Zeng Qing-le, Wang He-qing, Luo Huan, Gao Xiao-ping, Liu Zhong-rong, Li Bo-gang, Wang Feng-peng, Zhao Yu-fen
Department of Chemistry and Key Laboratory for Chemical Biology of Fujian Province, Xiamen University, Xiamen 361005, China.

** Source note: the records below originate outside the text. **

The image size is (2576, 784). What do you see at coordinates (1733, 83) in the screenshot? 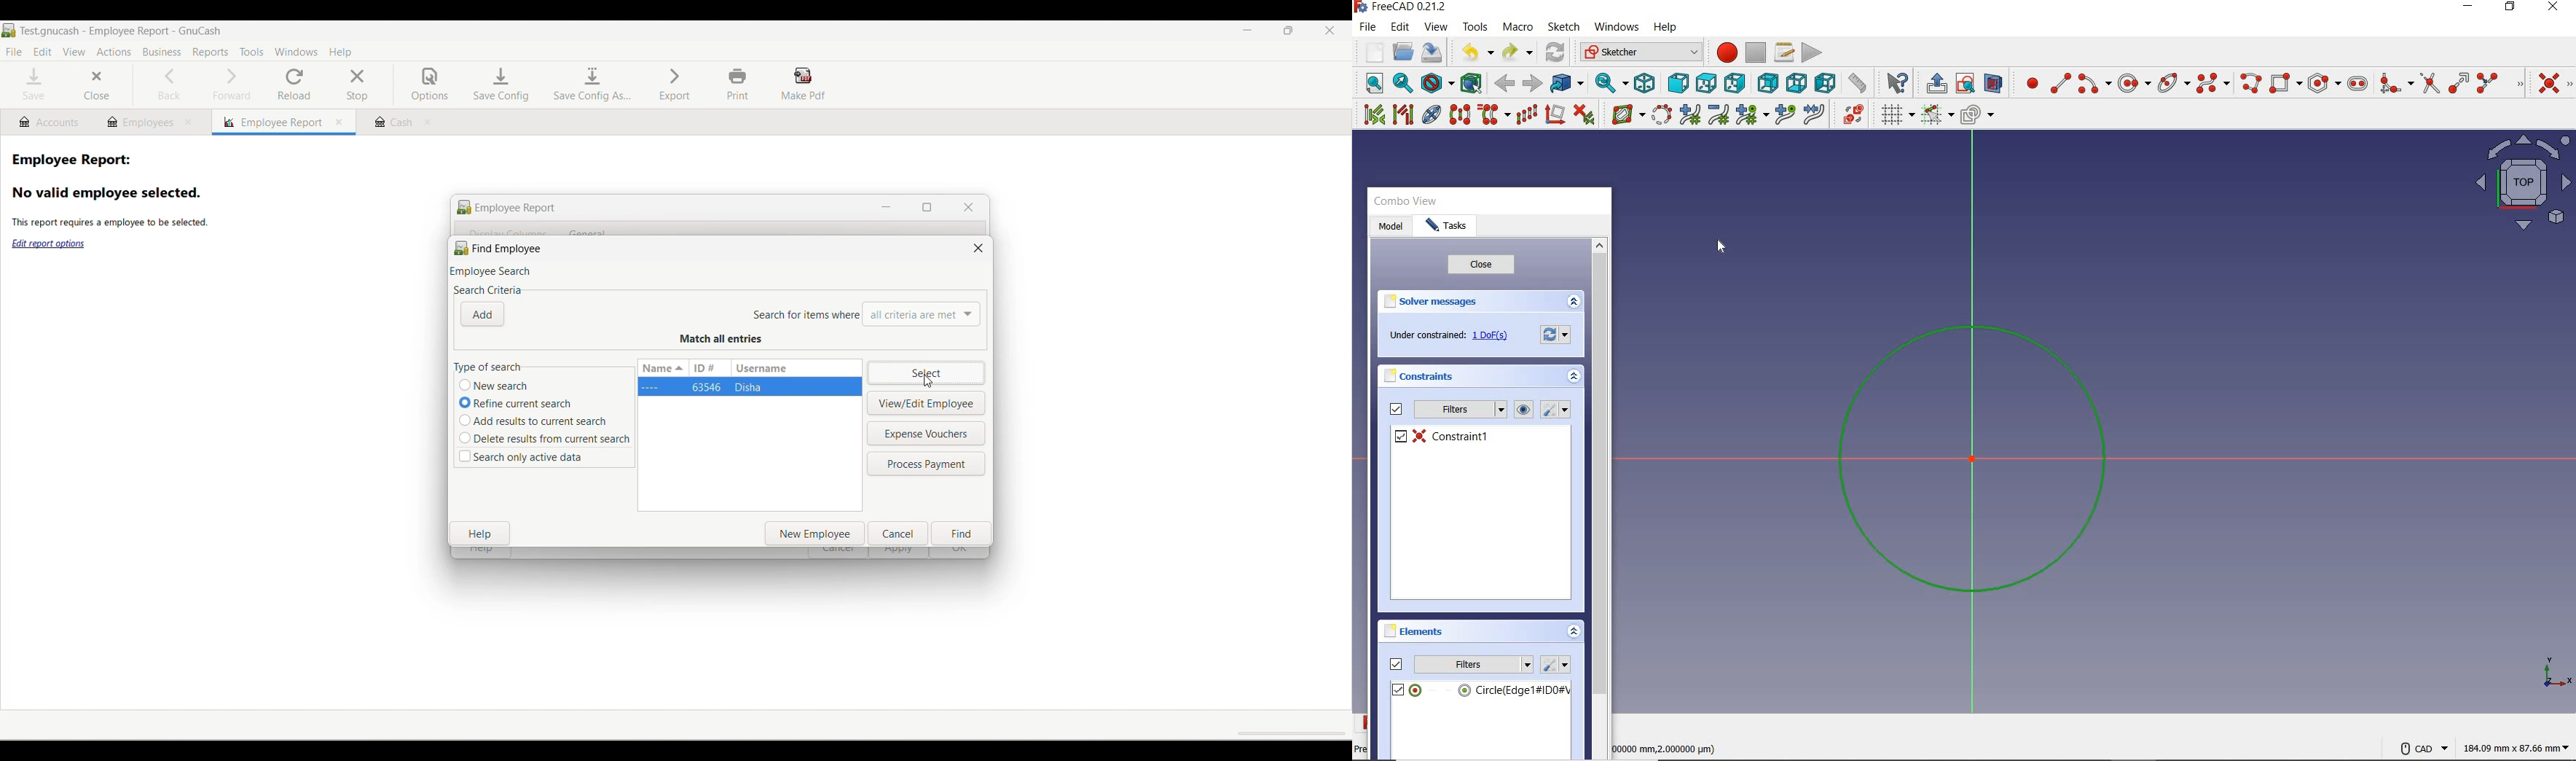
I see `right` at bounding box center [1733, 83].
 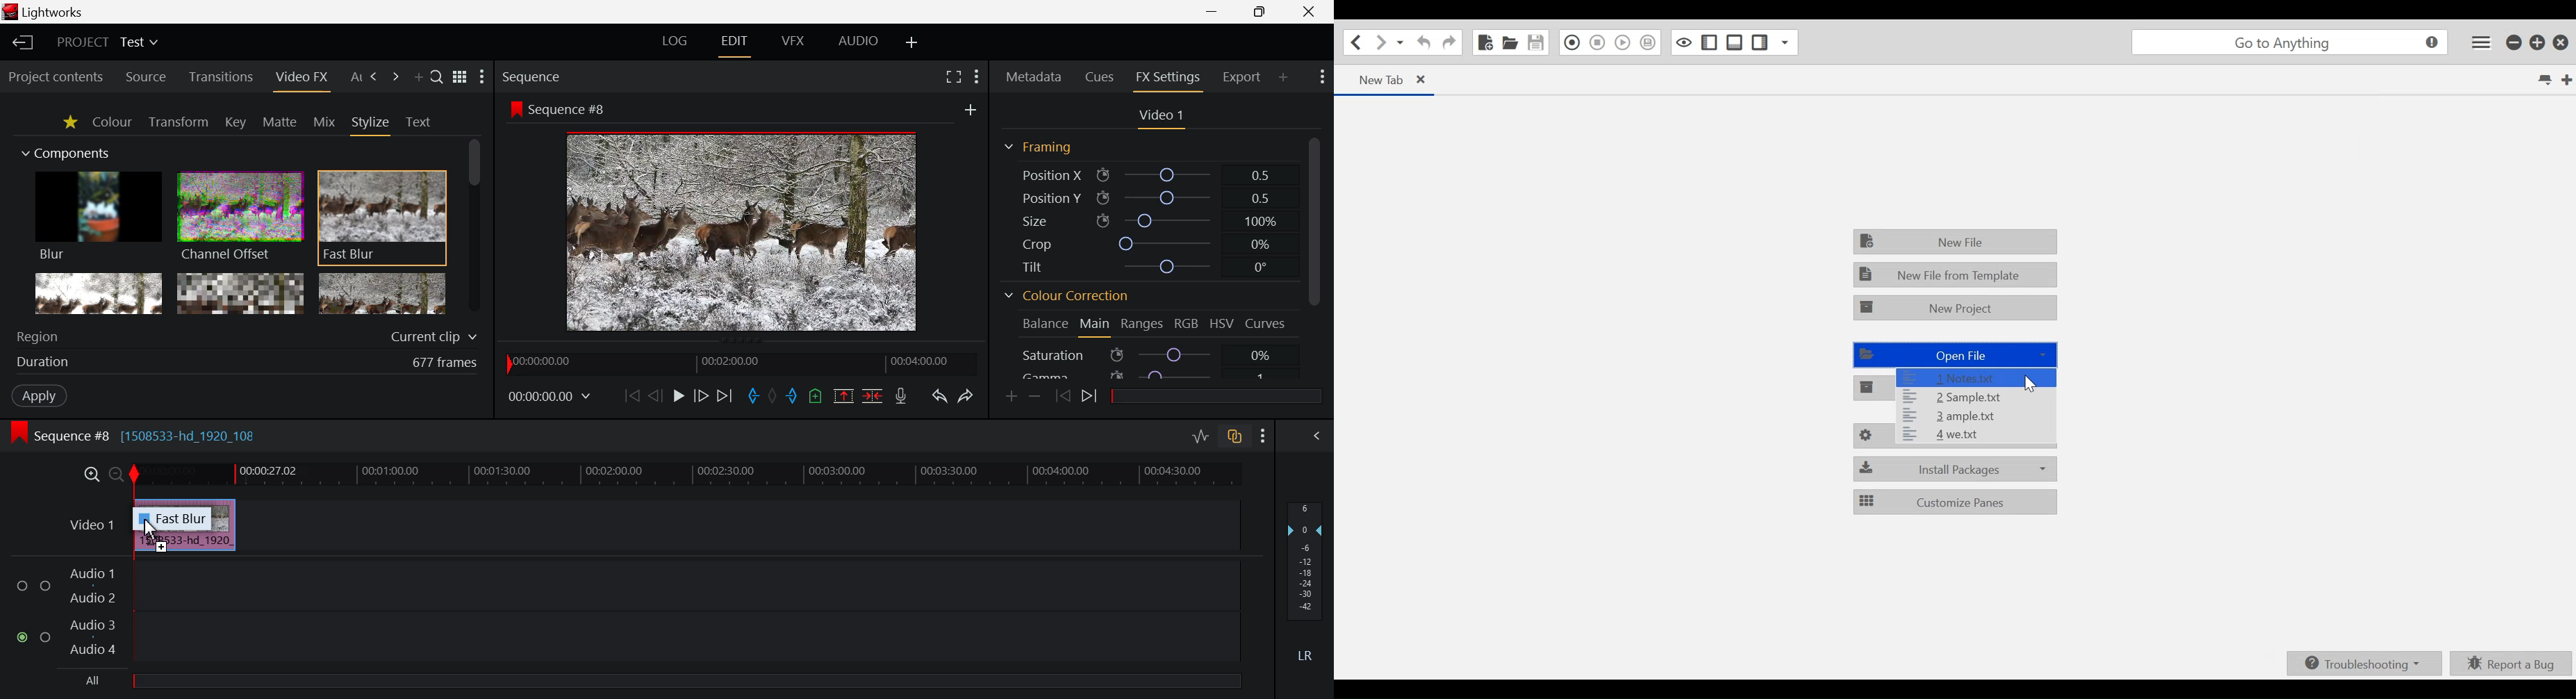 What do you see at coordinates (550, 395) in the screenshot?
I see `Frame Time` at bounding box center [550, 395].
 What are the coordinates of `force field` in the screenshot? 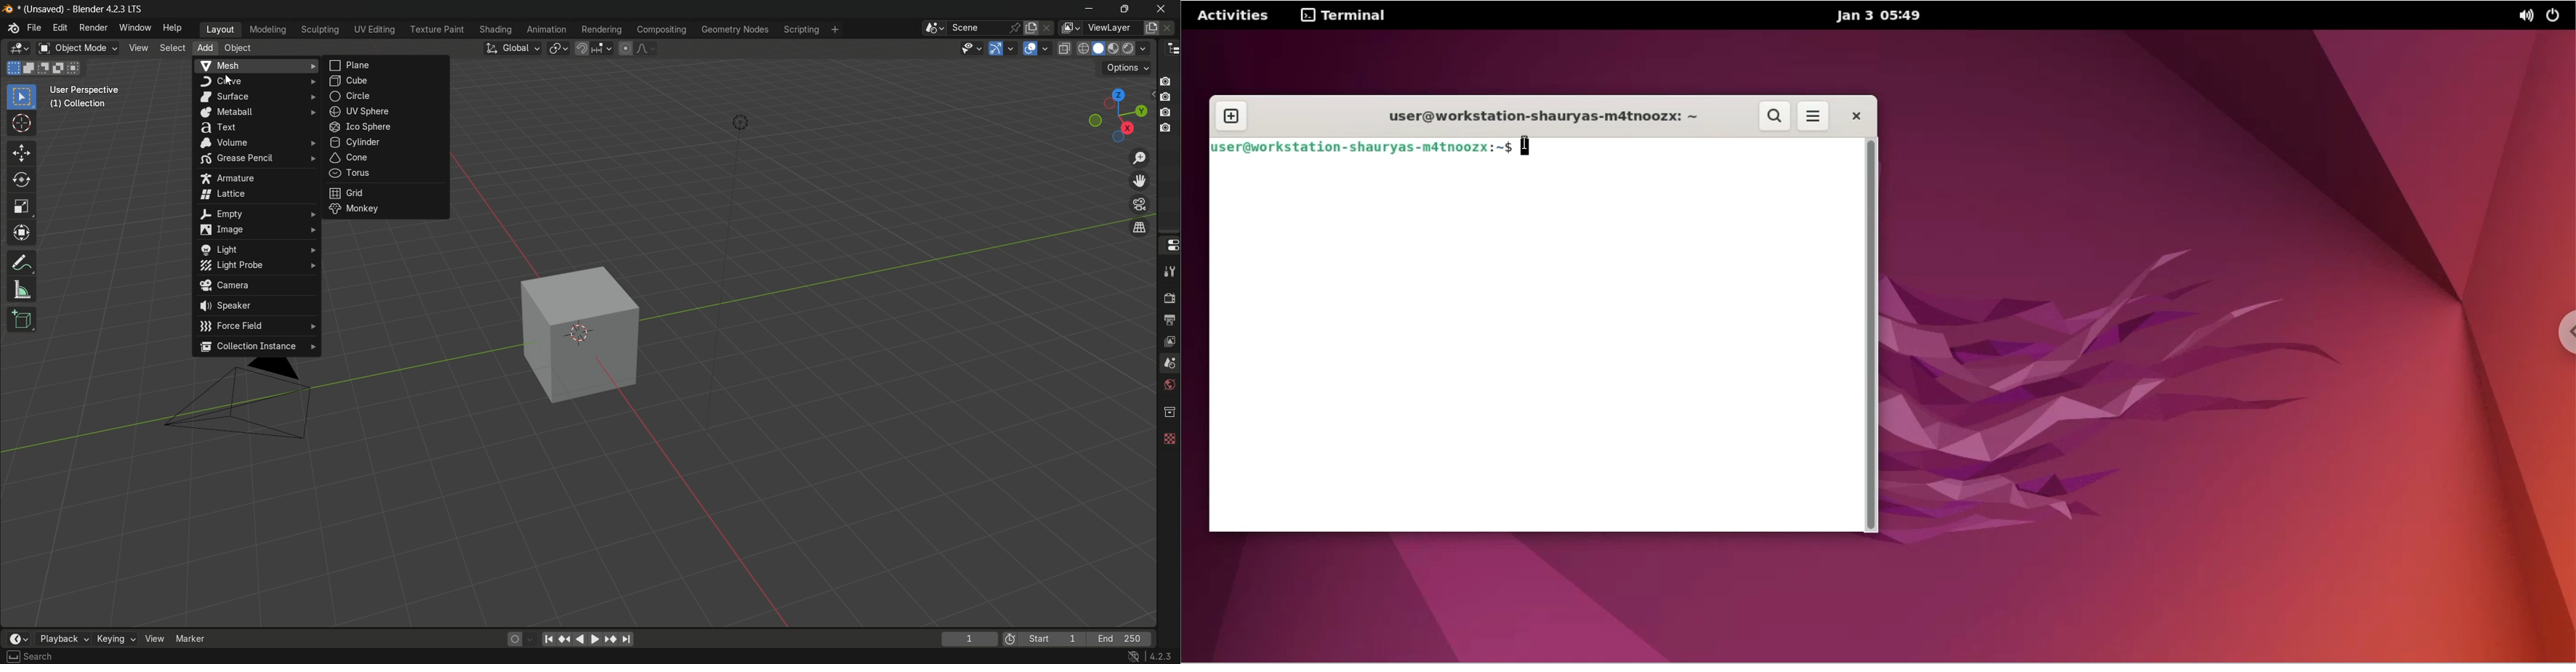 It's located at (258, 328).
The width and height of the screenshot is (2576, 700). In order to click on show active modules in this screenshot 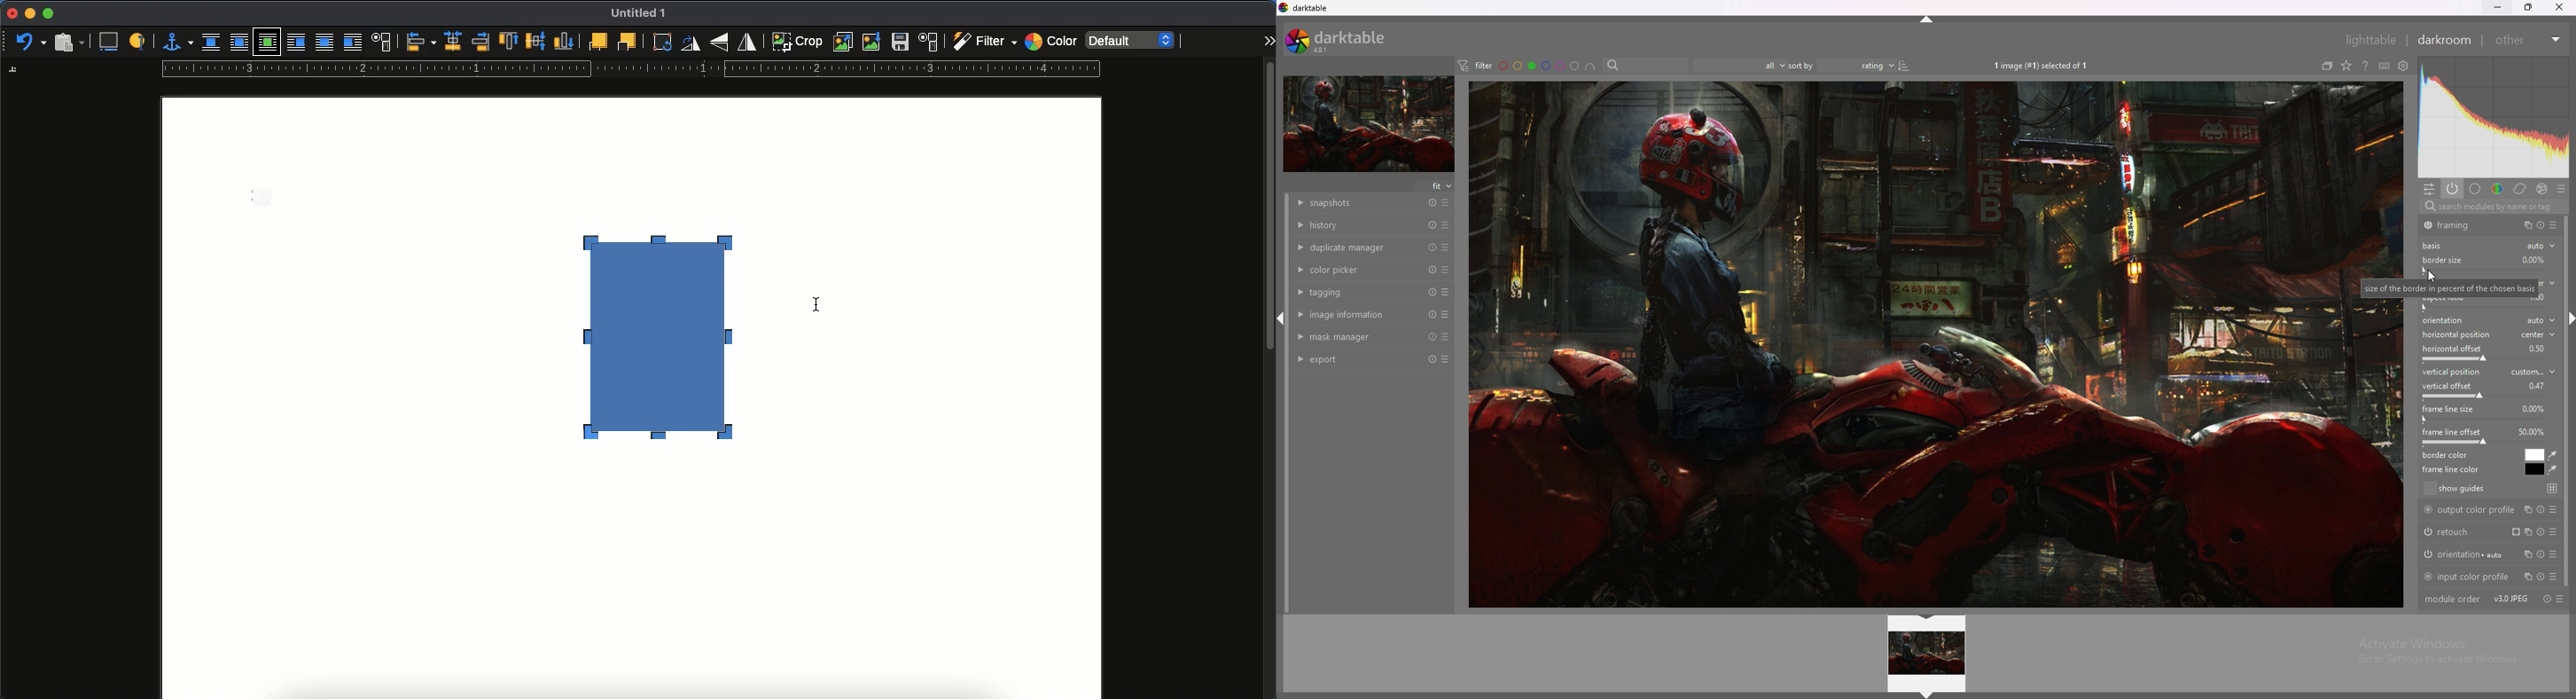, I will do `click(2451, 188)`.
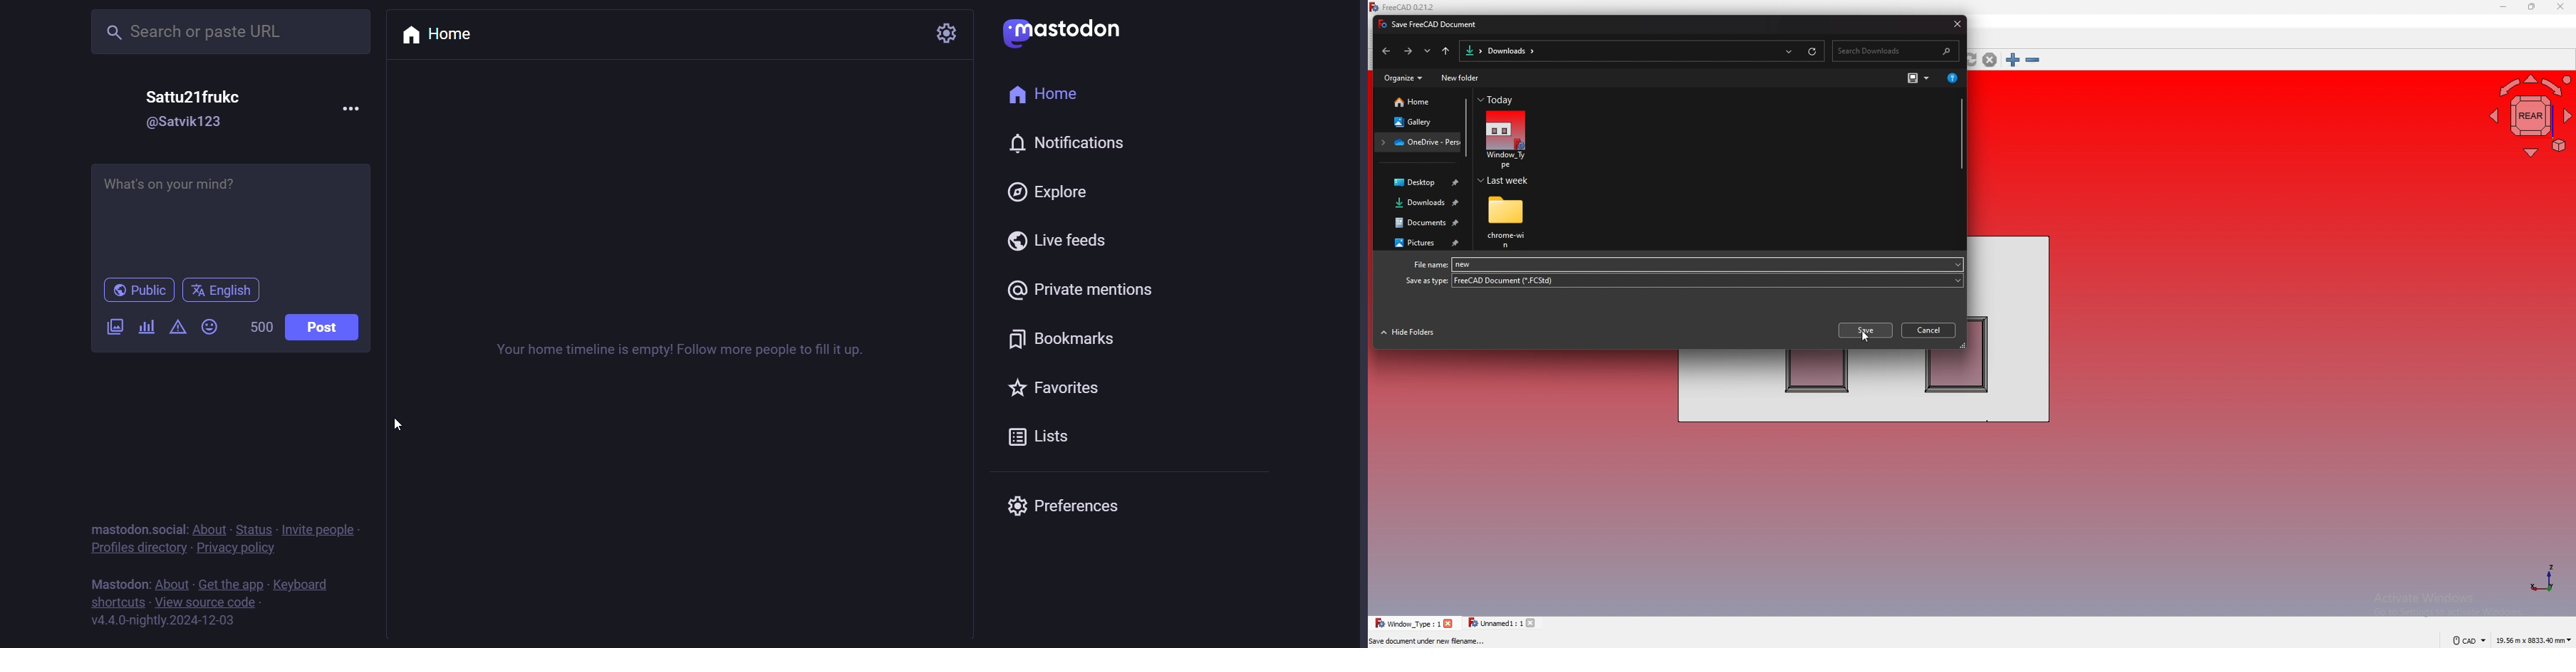  Describe the element at coordinates (1499, 101) in the screenshot. I see `today` at that location.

Yao Xue Xue Bao. 2006 Feb;41(2):108-14.
To design and synthesize new phenyloxyisobutyric acid analogues as antidiabetic compounds.
Eight new target compounds were synthesized by combination of lipophilic moieties and acidic moiety with nucleophilic replacement or Mitsunobu condensation. The eight compounds were confirmed by 1H NMR, 13C NMR, IR and MS.
In vitro insulin-sensitizing activity (3T3-L1 adipocyte) demonstrated, that the cultured glucose concentration of up-clear solution detected with GOD-POD assay were 5.942, 6.339, 6.226 and 6.512 mmol x L(-1), respectively, when rosiglitazone, pioglitazone, compounds A and B were added to the insulin-resistant system.
In vitro insulin-sensitizing activity of target compound A is in between that of rosiglitazone and pioglitazone, and activity of target compound B is slightly less than that of pioglitazone.
设计并合成新型苯氧基异丁酸类似物作为抗糖尿病化合物。
通过亲脂性部分与酸性部分结合,采用亲核取代或 Mitsunobu 缩合反应合成了 8 种新的目标化合物。这 8 种化合物通过 1H NMR、13C NMR、IR 和 MS 进行了确证。
体外胰岛素增敏活性(3T3-L1 脂肪细胞)表明,当将罗格列酮、吡格列酮、化合物 A 和 B 添加到胰岛素抵抗系统中时,用 GOD-POD 法检测的上清液培养葡萄糖浓度分别为 5.942、6.339、6.226 和 6.512 mmol·L(-1)。
目标化合物 A 的体外胰岛素增敏活性介于罗格列酮和吡格列酮之间,目标化合物 B 的活性略低于吡格列酮。